Server admin-only codes:

  • channels [password]: list known channels from the server config.

  • join [channel] [password]: join channel(s), e.g. !join #bots #programming password.

  • part [channel] [passowrd]: leave channel(s), e.g. !part #bots password.

Codes accessible by all users:

  • help: list available service codes.

  • ping: send a pong message.

Examples

The examples/ directory has a few demo bots to show how to use the module.

  • hellobot: a "hello world" example that greets users in several different languages when they type !hello. The source files include more information about available configuration settings.
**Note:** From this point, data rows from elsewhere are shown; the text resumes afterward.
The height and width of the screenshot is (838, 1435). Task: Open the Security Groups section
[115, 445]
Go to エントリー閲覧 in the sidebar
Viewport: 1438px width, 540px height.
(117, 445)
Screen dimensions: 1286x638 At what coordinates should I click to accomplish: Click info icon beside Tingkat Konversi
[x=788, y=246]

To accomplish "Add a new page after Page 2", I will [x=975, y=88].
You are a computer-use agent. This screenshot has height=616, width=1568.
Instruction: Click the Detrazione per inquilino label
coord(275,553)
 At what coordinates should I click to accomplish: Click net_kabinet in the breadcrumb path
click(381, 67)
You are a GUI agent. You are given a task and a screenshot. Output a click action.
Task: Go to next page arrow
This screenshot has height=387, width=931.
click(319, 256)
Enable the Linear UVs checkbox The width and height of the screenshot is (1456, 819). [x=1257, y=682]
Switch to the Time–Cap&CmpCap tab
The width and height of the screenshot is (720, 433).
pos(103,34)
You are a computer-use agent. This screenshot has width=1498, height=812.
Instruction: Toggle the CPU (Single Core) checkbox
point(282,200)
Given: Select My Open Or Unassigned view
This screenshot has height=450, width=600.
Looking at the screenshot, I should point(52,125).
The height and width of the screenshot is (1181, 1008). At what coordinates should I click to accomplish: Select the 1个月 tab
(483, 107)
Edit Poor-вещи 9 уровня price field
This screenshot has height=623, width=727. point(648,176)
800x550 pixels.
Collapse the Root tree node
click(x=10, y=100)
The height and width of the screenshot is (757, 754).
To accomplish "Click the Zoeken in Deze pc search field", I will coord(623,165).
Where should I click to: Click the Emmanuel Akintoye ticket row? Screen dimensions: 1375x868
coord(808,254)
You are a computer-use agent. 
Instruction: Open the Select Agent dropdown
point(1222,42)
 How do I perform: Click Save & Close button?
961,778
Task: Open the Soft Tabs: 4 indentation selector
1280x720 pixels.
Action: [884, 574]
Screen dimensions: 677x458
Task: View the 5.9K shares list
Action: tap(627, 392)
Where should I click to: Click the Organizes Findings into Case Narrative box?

  • ramenkan: a bot that serves ramen. It has some custom config settings and scheduled tasks.

  • hachi and gordon: bots inspired by tracery text expansion. Loads files ("foils") containing selection tables and creates handlers to return responses, one service code per foil.

Running a bot as a background process

There are multiple ways to have a bot run in the background.

nohup

Using the nohup command is quick and simple, though it does not support restarting if the bot exits due to a network issue.

To run the bot and discard any output by redirecting it to /dev/null: nohup lua /path/to/[prefix].lua >/dev/null 2>&1 &

Init scripts, e.g. systemd

Startup scripts enable services to start automatically and relaunch in the event of an unexpected exit (unless expressly stopped through an init system command). The instructions below describe setting up and running a systemd service for a bot under a non-privileged user.

  • Create a systemd directory for the user running the bot if it does not already exist: mkdir -p /home/[user]/.config/systemd/user

  • Copy the sample *.service to the user systemd directory and rename the file to [prefix].service. Edit the service description, WorkingDirectory and ExecStart values as needed. Use full paths for the WorkingDirectory and location of the Lua executable, or the service file will not work.